## DATA FOR PROCESSING
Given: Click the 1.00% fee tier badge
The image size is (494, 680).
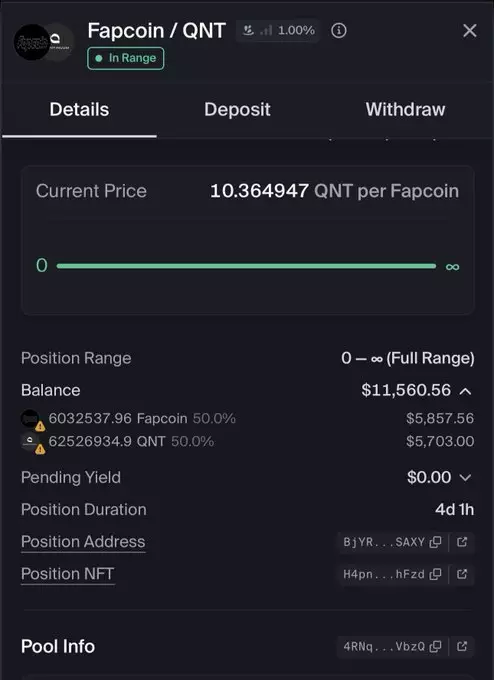Looking at the screenshot, I should pyautogui.click(x=278, y=31).
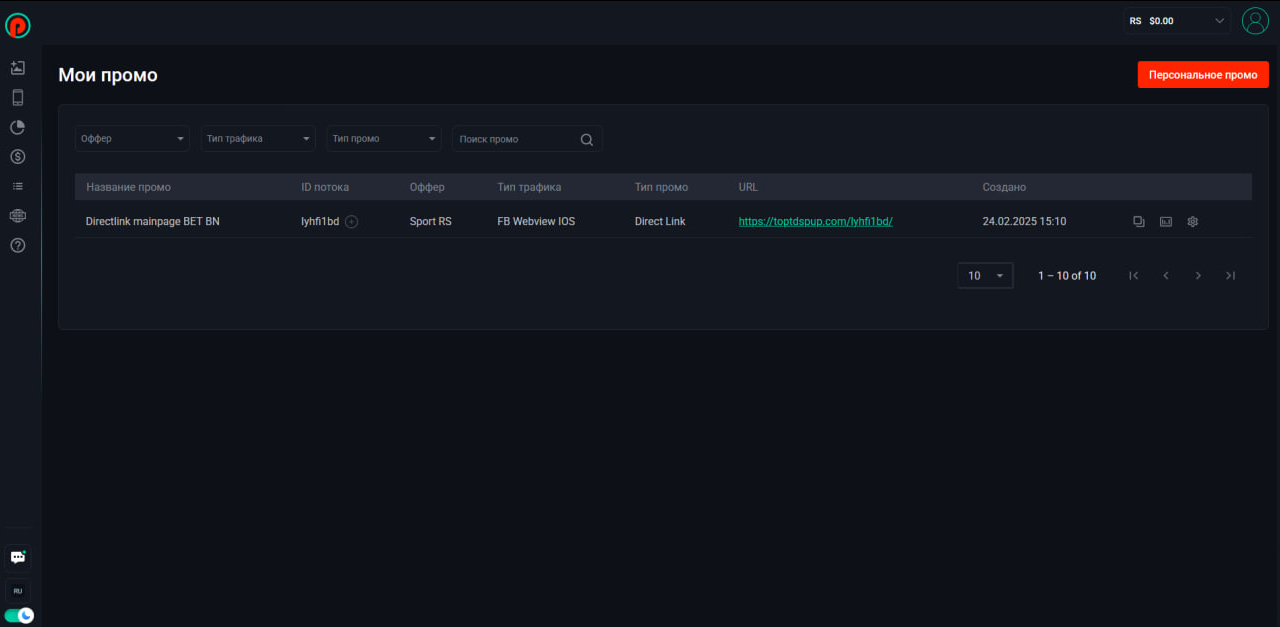The image size is (1280, 627).
Task: Copy the promo using the duplicate icon
Action: point(1138,222)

## REQUIREMENTS
Give the listing above again line by line, word for word, leaving out the pictures.

## FULL ANSWER
Given: Click the 1.00% fee tier badge
The image size is (494, 680).
Looking at the screenshot, I should pyautogui.click(x=278, y=31).
The image size is (1280, 627).
Task: Copy the promo using the duplicate icon
Action: point(1138,222)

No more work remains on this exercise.